• [AVAILABLE DATA]
○ ○ ○

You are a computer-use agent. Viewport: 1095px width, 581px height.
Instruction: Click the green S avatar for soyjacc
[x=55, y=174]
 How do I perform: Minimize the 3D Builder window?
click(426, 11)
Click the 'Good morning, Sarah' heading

○ ○ ○

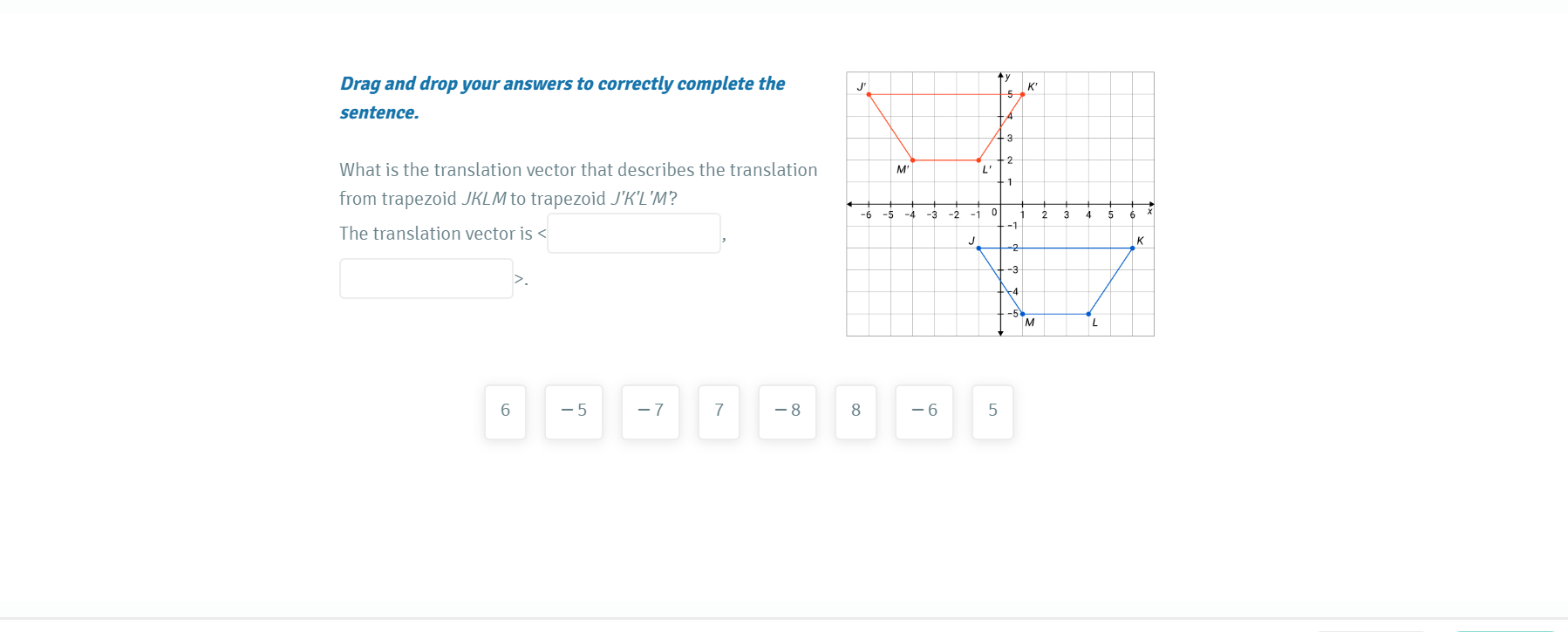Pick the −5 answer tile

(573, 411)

○ ○ ○

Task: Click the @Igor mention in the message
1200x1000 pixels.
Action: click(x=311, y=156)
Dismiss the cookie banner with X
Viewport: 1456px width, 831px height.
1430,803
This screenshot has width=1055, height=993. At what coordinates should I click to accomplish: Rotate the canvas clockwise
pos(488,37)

○ ○ ○

• [WHAT THE TASK REQUIRES] Word for word, restate the lines of the data above that fall between the line holding "Instruction: Click the" and the line holding "Click the 'Good morning, Sarah' heading", inclusive, and no other lines.

• [REPLY TO THE EXERCISE]
Instruction: Click the green S avatar for soyjacc
[x=55, y=174]
 How do I perform: Minimize the 3D Builder window?
click(426, 11)
Click the 'Good morning, Sarah' heading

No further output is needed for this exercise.